In conclusion, many robust studies about GERD in Asia have been published during recent decades. Population-based studies showed that the prevalence of GERD has been increased in Eastern Asia, but still lower than those of the Western population. The prevalence of GERD in Southeast and Western Asia was higher than in Eastern Asia. The prevalence of endoscopic reflux esophagitis in Eastern Asia seemed to increase in participants who have received the medical check-up. In Asia, only few and limited studies have been reported regarding the proportion of extra-esophageal syndromes such as asthma, sleep disturbance, non-cardiac chest pain and dental erosion, which was found to be significantly higher in the GERD patient group than controls.
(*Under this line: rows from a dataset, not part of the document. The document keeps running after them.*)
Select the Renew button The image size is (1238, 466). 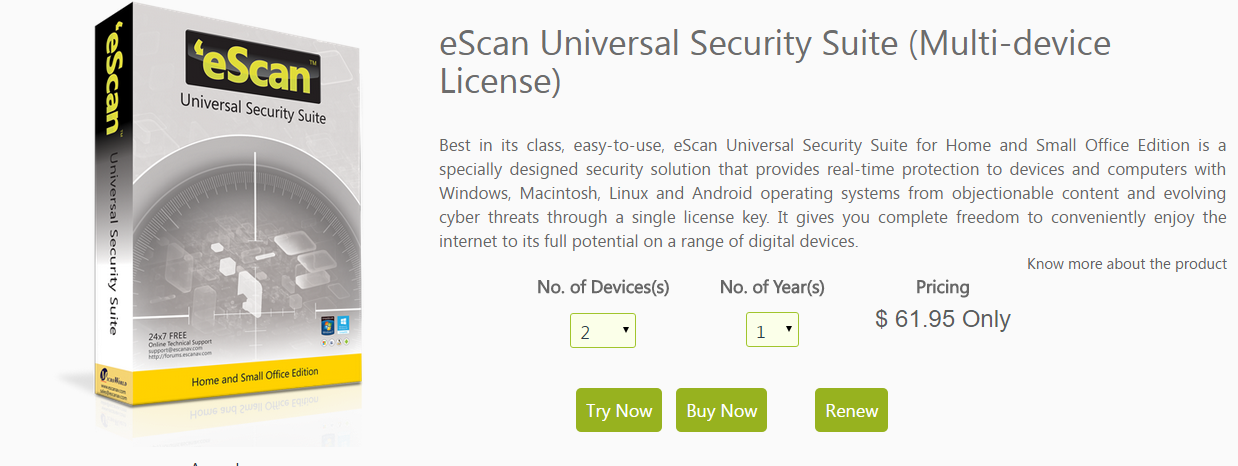(x=851, y=410)
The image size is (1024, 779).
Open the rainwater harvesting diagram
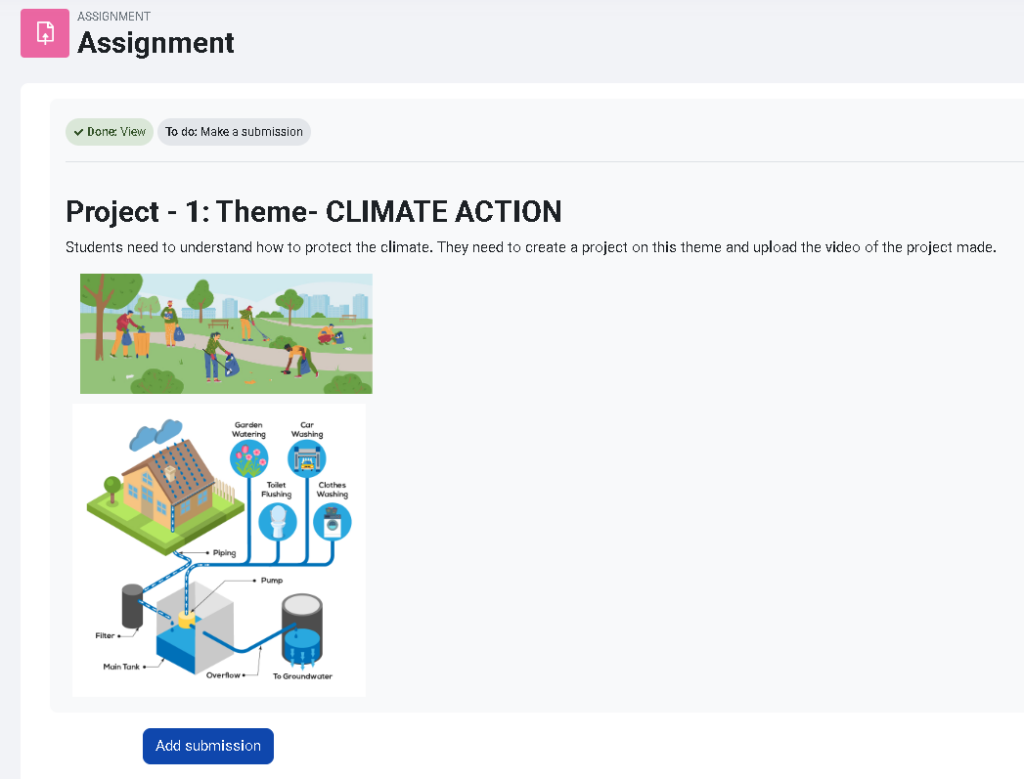pyautogui.click(x=218, y=548)

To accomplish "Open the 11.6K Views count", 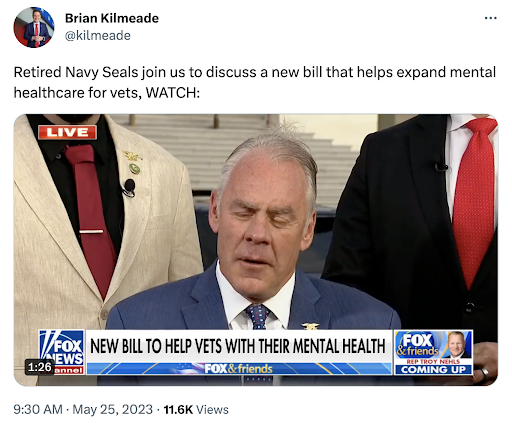I will [196, 409].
On the other hand, the prevalence of Barrett's esophagus was found to be relatively low.
Based on the distinct genetic characteristics compared from the Western people, and rapid changes of socio-economic environments, this kind of study observing and investigating the epidemiologic changes of GERD in Asia would be a good model to understand the underlying pathogenesis of GERD.